Digital signals are integers corresponding to the amplitude of an analog signal between 0 dB and some low value (I forget what the floor is). Sequencers use floating-point values internally and have no problem representing a sample that's +2 dB; however, this value is literally "off the scale" for a fixed-point PCM signal. There is simply no way to convert without losing information; most of the time, that happens by clipping, i.e. everything above 0 dB in the sequencer ends up at exactly 0 dB in your amp/receiver/monitor.

quote:
2- Regarding clipping and distortion, why doesn't it matter that individual tracks go in the red while it matters for the master?

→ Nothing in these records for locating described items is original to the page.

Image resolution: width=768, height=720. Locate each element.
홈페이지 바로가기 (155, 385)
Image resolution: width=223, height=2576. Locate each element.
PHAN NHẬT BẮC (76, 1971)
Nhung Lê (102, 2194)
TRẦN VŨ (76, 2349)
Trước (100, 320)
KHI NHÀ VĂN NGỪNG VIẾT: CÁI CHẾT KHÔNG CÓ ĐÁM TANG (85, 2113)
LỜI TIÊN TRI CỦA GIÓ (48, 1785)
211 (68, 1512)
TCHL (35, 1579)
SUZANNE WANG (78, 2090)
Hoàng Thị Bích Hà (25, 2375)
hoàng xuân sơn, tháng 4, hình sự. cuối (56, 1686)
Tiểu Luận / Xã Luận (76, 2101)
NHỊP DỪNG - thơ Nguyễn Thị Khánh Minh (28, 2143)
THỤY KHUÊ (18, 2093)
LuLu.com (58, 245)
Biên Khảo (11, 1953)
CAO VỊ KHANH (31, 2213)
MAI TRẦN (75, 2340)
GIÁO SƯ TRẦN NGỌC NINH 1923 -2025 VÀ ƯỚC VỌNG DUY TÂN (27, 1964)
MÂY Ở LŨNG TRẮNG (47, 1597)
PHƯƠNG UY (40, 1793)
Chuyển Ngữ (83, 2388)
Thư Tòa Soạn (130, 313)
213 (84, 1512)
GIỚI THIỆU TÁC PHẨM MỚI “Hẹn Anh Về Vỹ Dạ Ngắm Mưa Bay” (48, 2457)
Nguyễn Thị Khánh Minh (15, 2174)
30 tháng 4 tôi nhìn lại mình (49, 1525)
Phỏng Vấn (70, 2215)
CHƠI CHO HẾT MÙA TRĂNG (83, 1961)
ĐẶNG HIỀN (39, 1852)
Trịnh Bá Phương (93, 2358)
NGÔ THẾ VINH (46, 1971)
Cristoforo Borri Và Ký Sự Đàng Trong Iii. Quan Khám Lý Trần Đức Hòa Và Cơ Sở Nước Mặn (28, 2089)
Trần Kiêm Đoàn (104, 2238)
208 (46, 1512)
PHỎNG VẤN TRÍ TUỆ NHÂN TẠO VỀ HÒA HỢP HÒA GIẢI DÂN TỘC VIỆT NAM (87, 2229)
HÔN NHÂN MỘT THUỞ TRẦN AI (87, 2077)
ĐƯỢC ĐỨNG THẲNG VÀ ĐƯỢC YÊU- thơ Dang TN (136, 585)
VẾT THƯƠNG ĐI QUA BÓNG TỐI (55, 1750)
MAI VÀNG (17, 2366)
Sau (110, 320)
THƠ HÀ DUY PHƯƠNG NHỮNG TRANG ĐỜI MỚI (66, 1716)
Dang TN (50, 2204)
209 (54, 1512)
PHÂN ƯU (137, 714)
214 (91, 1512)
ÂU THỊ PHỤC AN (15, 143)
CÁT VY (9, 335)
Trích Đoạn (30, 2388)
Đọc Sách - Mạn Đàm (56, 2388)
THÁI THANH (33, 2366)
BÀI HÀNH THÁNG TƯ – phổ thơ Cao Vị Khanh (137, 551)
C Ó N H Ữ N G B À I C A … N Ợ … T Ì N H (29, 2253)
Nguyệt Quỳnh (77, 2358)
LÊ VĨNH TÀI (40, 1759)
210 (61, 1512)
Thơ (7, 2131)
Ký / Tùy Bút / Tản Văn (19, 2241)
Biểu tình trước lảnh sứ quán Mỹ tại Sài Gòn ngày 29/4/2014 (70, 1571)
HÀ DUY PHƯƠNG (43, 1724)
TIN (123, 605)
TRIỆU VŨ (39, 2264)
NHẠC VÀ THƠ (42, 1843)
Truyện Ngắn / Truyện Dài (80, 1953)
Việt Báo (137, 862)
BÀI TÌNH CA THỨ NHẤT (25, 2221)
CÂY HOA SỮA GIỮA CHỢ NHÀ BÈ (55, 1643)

3- What is meant with "Try to avoid letting that master meter go red. Individual tracks don't matter if you're attenuating them at some later stage".

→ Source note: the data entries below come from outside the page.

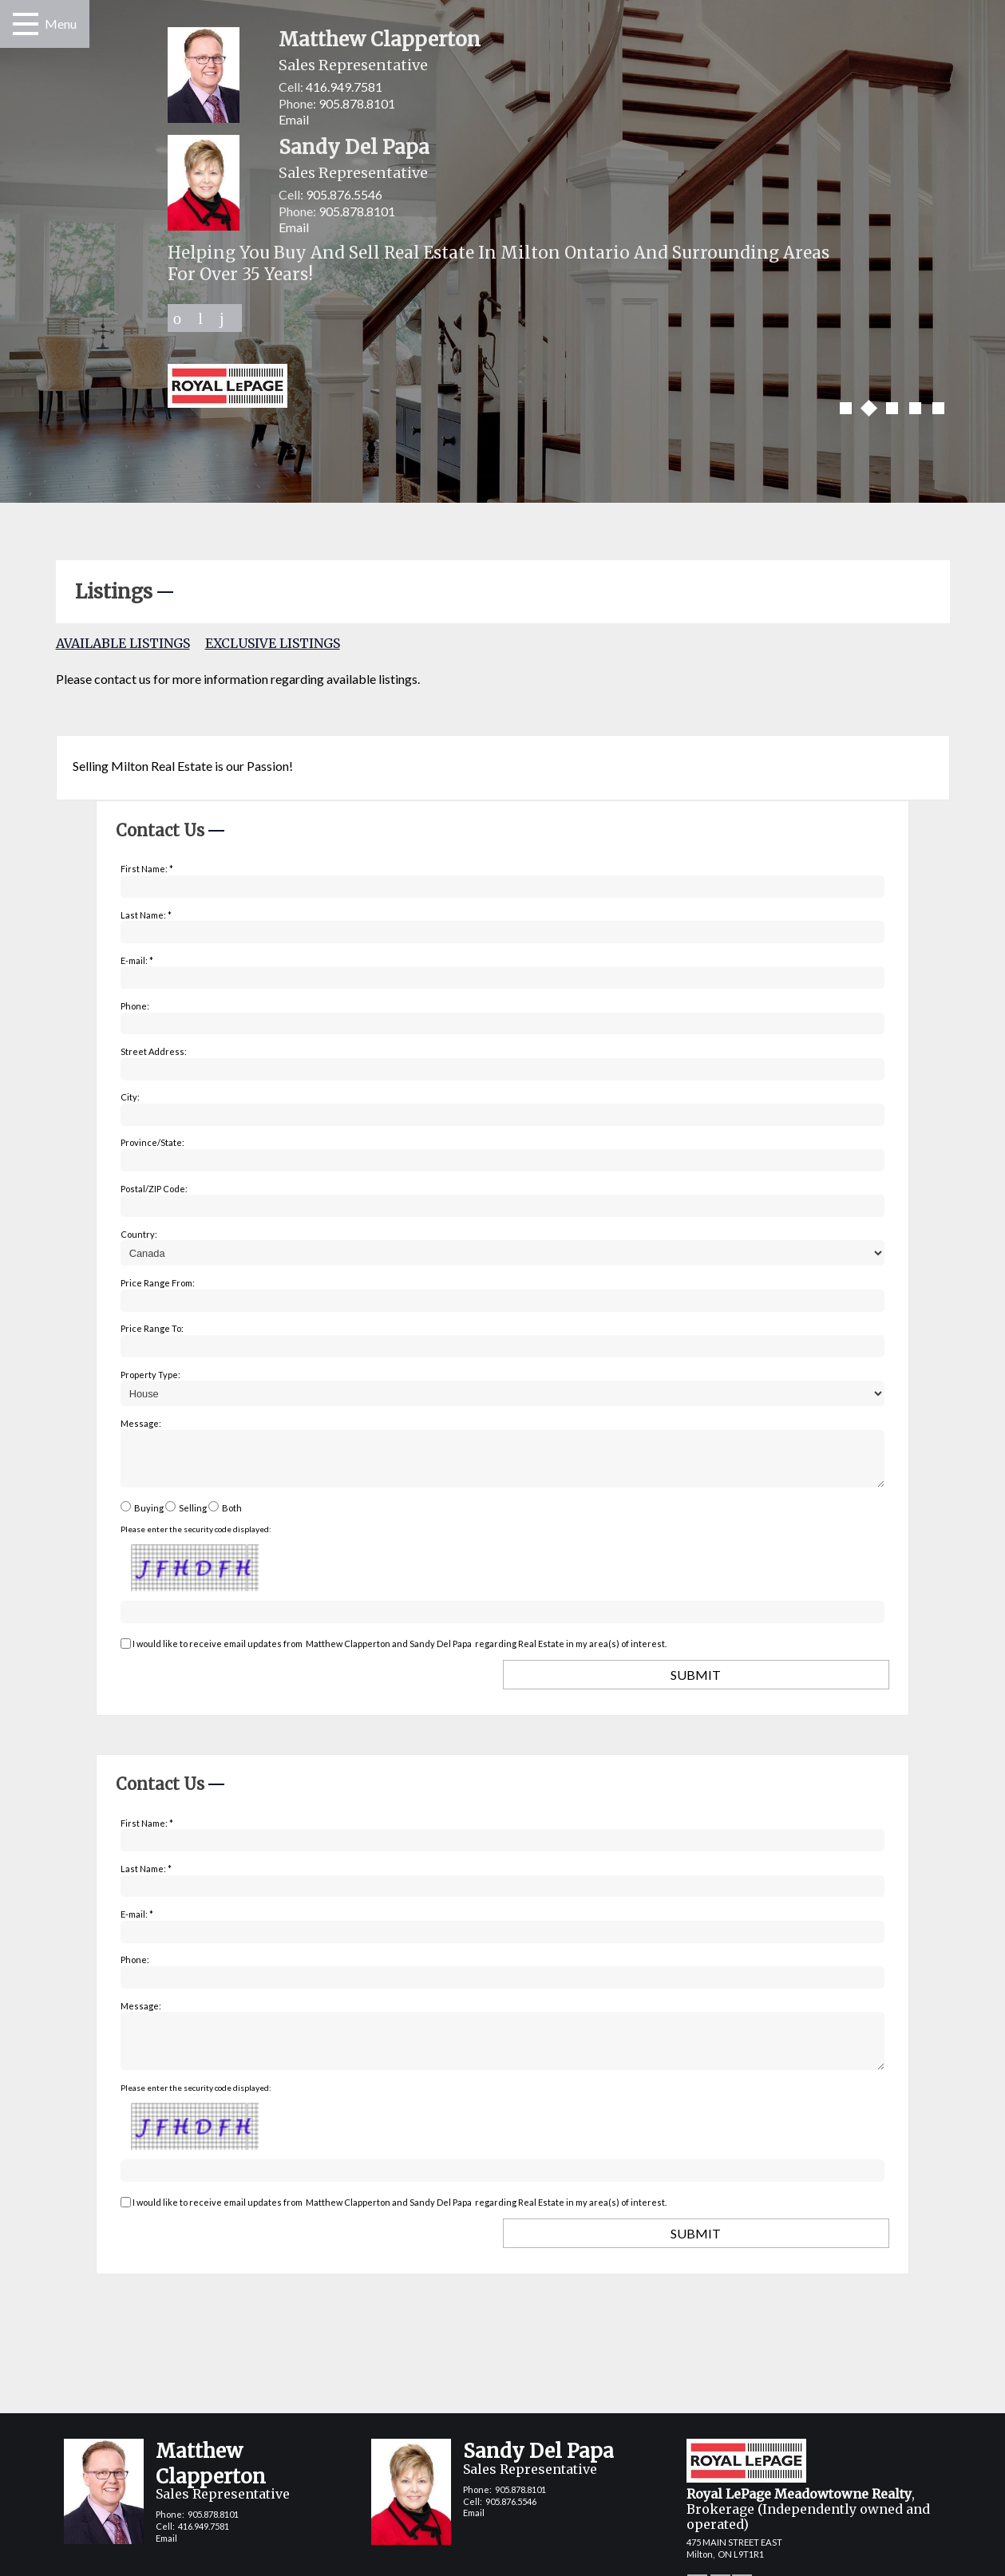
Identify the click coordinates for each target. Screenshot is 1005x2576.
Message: (141, 1423)
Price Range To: (152, 1328)
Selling (193, 1517)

I think I addressed these above. Let me know if you're still unclear...

quote:
4- Regarding blowing your speakers, can an individual track that clips hard continuously (like a loud kick that goes hard in the red each time) not damage your speakers like described above?

Being in the red does not actually mean that anything is clipping unless it happens on the master track. The master is where everything is getting converted from 32-bit float to 24-bit or 16-bit PCM, and any values above 0 dB will clip at 0 dB.

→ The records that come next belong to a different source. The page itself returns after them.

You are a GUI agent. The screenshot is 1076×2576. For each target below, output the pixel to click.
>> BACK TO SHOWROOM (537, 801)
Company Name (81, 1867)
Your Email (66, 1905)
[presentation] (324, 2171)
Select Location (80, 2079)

You would have to work pretty hard to get the sequencer to actually clip its floating-point values internally. I'm not even sure if that's possible, it might just overflow or spit back a NaN resulting in a crash or some other undefined behaviour. I can't say for sure, because I've never seen it happen.

An intermediate channel in your sequencer that's "hard in the red" is not actually clipping unless it's carried unattenuated to the master channel. On the other hand, using a distortion/overdrive plugin might result in a channel that is below 0 dB, but actually heavily clipped, and you very well could damage your speakers if you're playing it constantly at a loud enough volume. Same way you can blow speakers with an electric guitar and a weak amp; just drive the amp way beyond its limit, hold the note forever, and you stand a good chance at melting the coil.

It's funny actually, usually when people blow speakers they think that it was something they just did, cranked the volume too high or whatever, but most of the time it's actually very slow overheating of the coil caused by heavy clipping from an overdriven amp. You can drive a 150 W speaker with a 140 W sine wave no problem - that's what it was designed for - but give the same speaker a horribly clipped or DC signal at 50 W and you can easily destroy it.

In practice, being a little in the red isn't going to hurt anything except the sound quality. You'll get some clipping, but not that much. I'm only trying to warn people that pay no attention whatsoever to their master and might have an RMS value of +15 dB or something.